Postby BobbyD » August 30th, 2021, 5:57 pm

mc2fool wrote:Talk of "simple browser solutions" miss the point. This is about consideration. It's like holding the door open for someone, and for the vast majority of cases only takes a second or two, if that. It's something courteous for minuscule effort.

I support the idea, at least for the first mention of a company/IT/ETF/etc in a thread.
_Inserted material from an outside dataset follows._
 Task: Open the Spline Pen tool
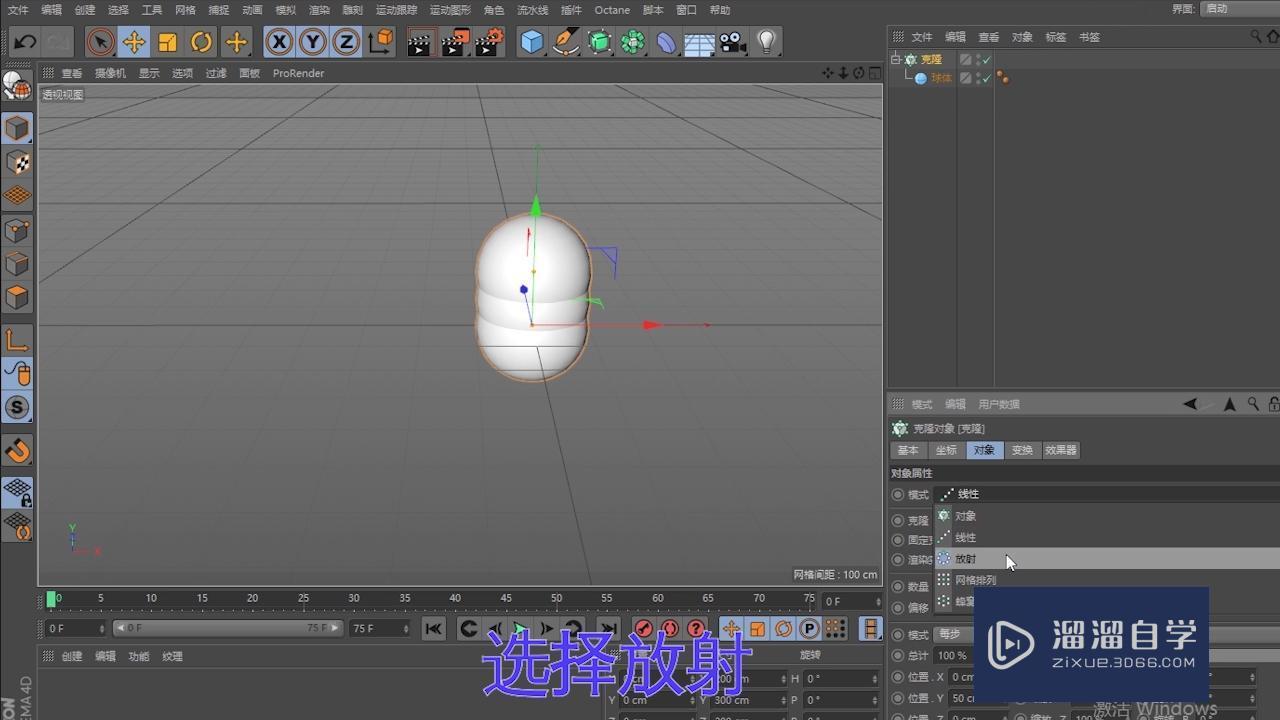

It's more akin to standing in a self opening door on the off chance that somebody walking behind you doesn't know how self-opening doors work. There are cases where this would obviously be a good idea, but as a rule for all mentions of all companies it is an unnecessary inconvenience for all users to account for the odd occassion when somebody browsing an investment board doesn't know that VOD means Vodafone. It's not just the unnecessary typing and storage, but for many using the full name will actually require 'translating' from the mental shorthand which they use to refer to the company internally. And again I'll ask how this is supposed to work. If you type 'Entire and Convoluted Name Holdings Ltd (ECH)' on page one of a thread is it still good on page two? page five? page seven? It appears that the company whose EPIC was objected to was actually named in full further up thread, so do you need to type 'Entire and Convoluted Name Holdings Ltd (ECH)' in every post which refers to the company? Even if it is mentioned in every post in a 365 page thread? Common sense would appear to be a much better and more workable guide.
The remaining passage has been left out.